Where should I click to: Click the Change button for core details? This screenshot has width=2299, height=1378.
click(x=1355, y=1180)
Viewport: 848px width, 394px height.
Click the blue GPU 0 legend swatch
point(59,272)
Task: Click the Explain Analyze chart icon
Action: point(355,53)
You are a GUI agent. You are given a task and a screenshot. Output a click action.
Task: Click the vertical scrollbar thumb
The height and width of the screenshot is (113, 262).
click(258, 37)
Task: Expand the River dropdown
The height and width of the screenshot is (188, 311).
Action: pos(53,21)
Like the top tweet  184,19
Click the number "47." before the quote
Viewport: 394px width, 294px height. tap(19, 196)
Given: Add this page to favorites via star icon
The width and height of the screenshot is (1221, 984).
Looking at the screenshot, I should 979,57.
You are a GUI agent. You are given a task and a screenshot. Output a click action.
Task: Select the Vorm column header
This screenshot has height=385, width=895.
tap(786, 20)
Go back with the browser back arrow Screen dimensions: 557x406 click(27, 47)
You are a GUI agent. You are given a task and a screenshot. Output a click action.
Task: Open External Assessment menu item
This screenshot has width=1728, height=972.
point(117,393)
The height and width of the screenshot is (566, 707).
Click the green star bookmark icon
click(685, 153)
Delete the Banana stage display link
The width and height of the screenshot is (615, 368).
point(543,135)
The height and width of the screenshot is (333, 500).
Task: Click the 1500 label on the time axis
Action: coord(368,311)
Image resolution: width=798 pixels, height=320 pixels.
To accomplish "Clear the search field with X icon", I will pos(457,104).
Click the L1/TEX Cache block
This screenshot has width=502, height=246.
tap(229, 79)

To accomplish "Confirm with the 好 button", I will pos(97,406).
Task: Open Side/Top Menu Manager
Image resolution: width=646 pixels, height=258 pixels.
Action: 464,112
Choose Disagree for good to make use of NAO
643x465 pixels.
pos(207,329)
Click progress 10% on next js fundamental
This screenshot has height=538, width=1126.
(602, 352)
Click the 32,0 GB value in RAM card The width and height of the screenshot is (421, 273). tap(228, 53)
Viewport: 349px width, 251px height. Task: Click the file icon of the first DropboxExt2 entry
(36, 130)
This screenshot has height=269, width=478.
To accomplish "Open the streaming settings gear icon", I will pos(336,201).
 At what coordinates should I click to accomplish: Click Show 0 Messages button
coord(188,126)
##############################
◆ Work to complete ◆
Rewrite all of the records above, replacing every occurrence of "GUI agent" with "interface agent" and leaving everything else unchanged.

◆ Response to this exercise ◆
Where should I click to: Click the Change button for core details? This screenshot has width=2299, height=1378.
click(x=1355, y=1180)
Viewport: 848px width, 394px height.
Click the blue GPU 0 legend swatch
point(59,272)
Task: Click the Explain Analyze chart icon
Action: point(355,53)
You are a interface agent. You are given a task and a screenshot. Output a click action.
Task: Click the vertical scrollbar thumb
The height and width of the screenshot is (113, 262).
click(258, 37)
Task: Expand the River dropdown
The height and width of the screenshot is (188, 311).
Action: pos(53,21)
Like the top tweet  184,19
Click the number "47." before the quote
Viewport: 394px width, 294px height. tap(19, 196)
Given: Add this page to favorites via star icon
The width and height of the screenshot is (1221, 984).
Looking at the screenshot, I should 979,57.
You are a interface agent. You are given a task and a screenshot. Output a click action.
Task: Select the Vorm column header
This screenshot has height=385, width=895.
tap(786, 20)
Go back with the browser back arrow Screen dimensions: 557x406 click(27, 47)
You are a interface agent. You are given a task and a screenshot. Output a click action.
Task: Open External Assessment menu item
This screenshot has width=1728, height=972.
point(117,393)
The height and width of the screenshot is (566, 707).
Click the green star bookmark icon
click(685, 153)
Delete the Banana stage display link
The width and height of the screenshot is (615, 368).
point(543,135)
The height and width of the screenshot is (333, 500).
Task: Click the 1500 label on the time axis
Action: coord(368,311)
Image resolution: width=798 pixels, height=320 pixels.
To accomplish "Clear the search field with X icon", I will pos(457,104).
Click the L1/TEX Cache block
This screenshot has width=502, height=246.
tap(229, 79)

To accomplish "Confirm with the 好 button", I will pos(97,406).
Task: Open Side/Top Menu Manager
Image resolution: width=646 pixels, height=258 pixels.
Action: 464,112
Choose Disagree for good to make use of NAO
643x465 pixels.
pos(207,329)
Click progress 10% on next js fundamental
This screenshot has height=538, width=1126.
(602, 352)
Click the 32,0 GB value in RAM card The width and height of the screenshot is (421, 273). tap(228, 53)
Viewport: 349px width, 251px height. Task: Click the file icon of the first DropboxExt2 entry
(36, 130)
This screenshot has height=269, width=478.
To accomplish "Open the streaming settings gear icon", I will pos(336,201).
 At what coordinates should I click to accomplish: Click Show 0 Messages button
coord(188,126)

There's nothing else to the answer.